■ **WORK TO BE COMPLETED**
Please copy the data exactly as it stands, minus the images.

■ **MATERIALS PROVIDED**
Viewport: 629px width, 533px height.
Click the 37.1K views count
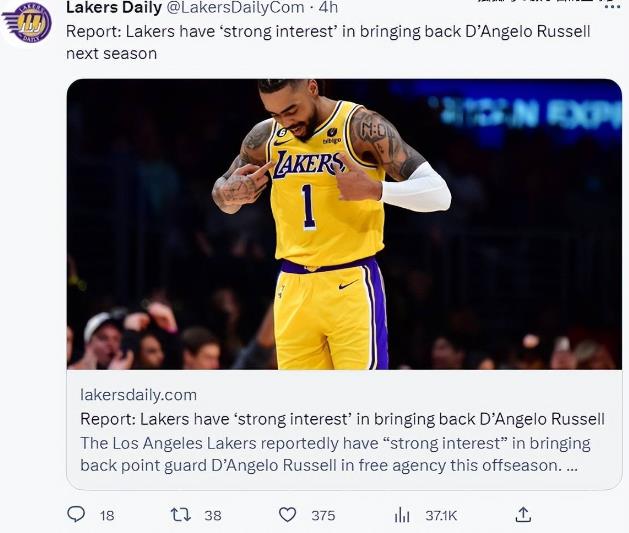[x=440, y=515]

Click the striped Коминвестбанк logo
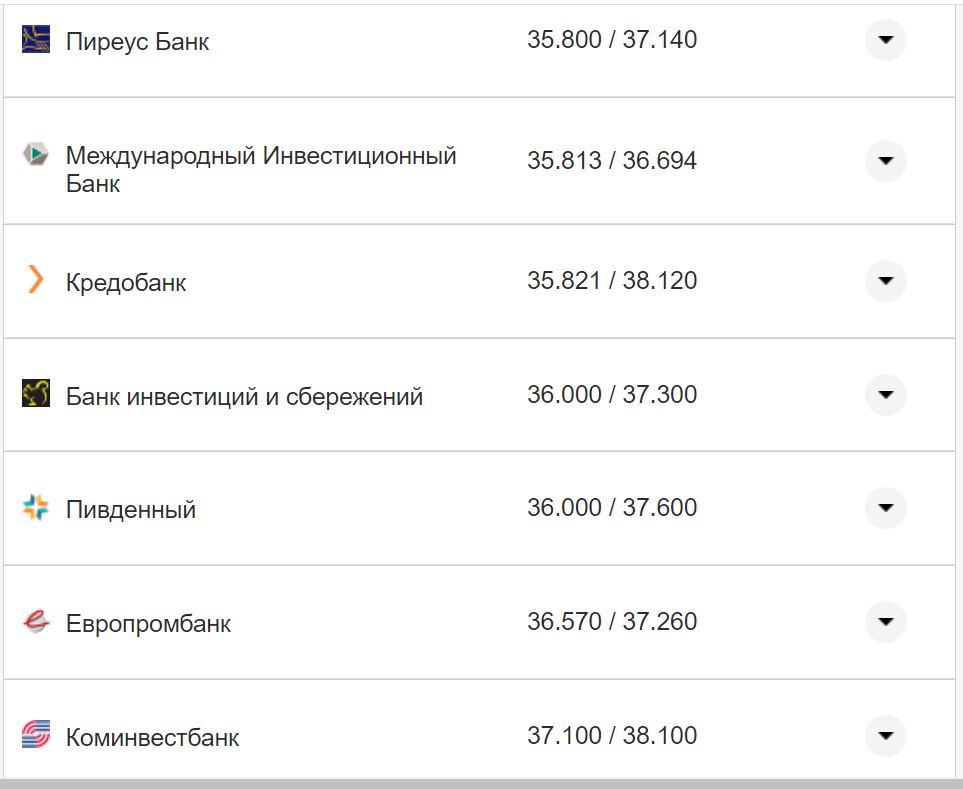[34, 735]
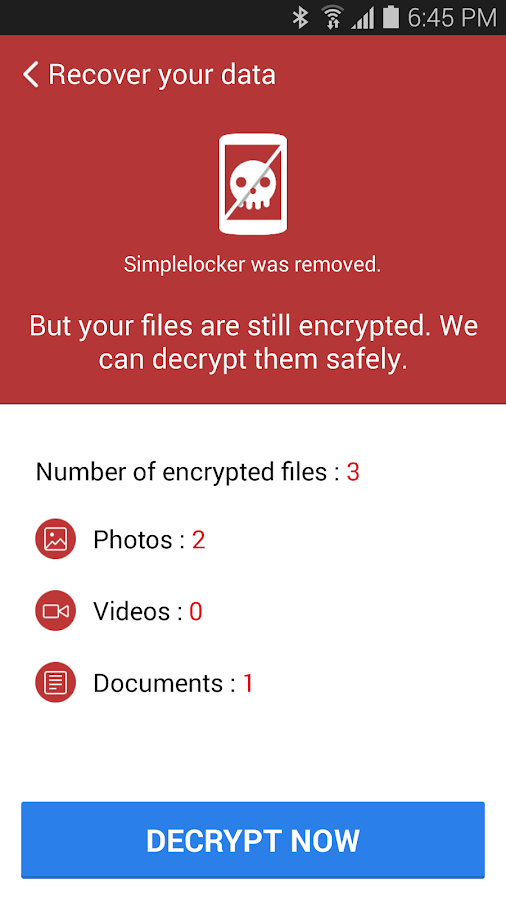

■ **RESULT OF THIS EXERCISE**
Viewport: 629px width, 533px height.
Click the 37.1K views count
[x=440, y=515]

Click the striped Коминвестбанк logo
[34, 735]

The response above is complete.